Julesa Webb, a nursing aide in St. Louis, was able to feed her three small children three full meals—and a snack—every day again. In the absence of the cash, “We’d have breakfast a little later than normal, and then dinner—no lunch,” she said. “Sometimes the kids would have dry cereal because we didn’t have milk.” She also paid back some family loans and paid down on her overdue rent. “I was like, ‘Woo!’ This is the most money I ever seen in my bank account,” she said. “I’m still in a hole, but I’m starting to see more sunlight now.” But mostly she could “make sure the kids were full-full.”
“It’s really depressing, having to worry about losing your lights and water,” said Chicago resident Corrine Young. “Very stressful. It was a very, very dark path.” Her water and lights are back on, thanks to government checks, and she can feed the teenager and baby in her household and continue her own treatment for schizophrenia. The day she got her stimulus payments, she was checking her bank account to see if she could afford to buy bread. She bought two loafs that day, and paid her utility bills. “I did it that day,” she said. “You just don’t know—it was such a relief.”

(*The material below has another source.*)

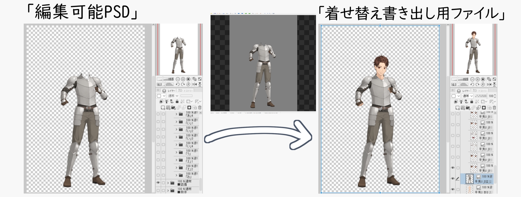521x197 pixels.
Task: Switch to ヒストリー tab in 着せ替え書き出し用ファイル panel
Action: click(480, 91)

Scott Winship, a scholar of poverty at the American Enterprise Institute who has probably never gone hungry or had his lights turned off, doesn’t believe any of this, by the way. He thinks mental health has improved because there’s now a vaccine and reopening of the economy. “I would really question whether that’s the stimulus checks,” he said. Winship’s AEI scholarship probably has never extended to talking to actual people who live in actual poverty about their daily existence and the things that stress them. Lucky Scott Winship.
For the study’s authors, reality is pretty clear: “‘We see an immediate decline among multiple lines of hardship concentrated among the most disadvantaged families,’ said H. Luke Shaefer, a professor at the University of Michigan who co-authored the study with colleague Patrick Cooney.” He estimates that 5.2 million children have been saved from food insecurity since the beginning of the year. “Cash aid offers families great flexibility to address their most pressing problems, and getting it out quickly is something the government knows how to do,” he told the Times.

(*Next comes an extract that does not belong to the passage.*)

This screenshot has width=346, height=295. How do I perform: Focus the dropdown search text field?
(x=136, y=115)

The Center on Budget and Policy Priorities, which does real research on poverty and inequality, adds to the conversation and points out that while the Recovery plan helped, there are still high levels of hardship. The Household Pulse Survey for the third week of May found that 26.4% of adults had difficulty covering usual expenses, 14.3% of renters are still behind on rent, and 9.1% of adults said their household didn’t get enough to eat.
It’s going to take making the provisions in the American Rescue Plan permanent, the CBPP posits, to make “critical investments in children” and eventually advance racial and income equality. The temporary investments included in the COVID-19 relief packages have demonstrated that it can be done, but it’s going to take Democrats fighting like hell to sustain it.
That includes cutting off negotiations with Senate Republicans on the infrastructure bills—they’re never going to actually agree to anything, as this is all about delaying it. It means ignoring the Senate parliamentarian and pushing ahead on passing the bills via reconciliation. It means President Biden using the full weight of his office and his authority—and the bully pulpit—to bring wayward Senate Democrats into line.
The results of the American Rescue Plan in just a few months—particularly the child support payments—have shown just what Democrats can accomplish if they fight, and just how much is at stake.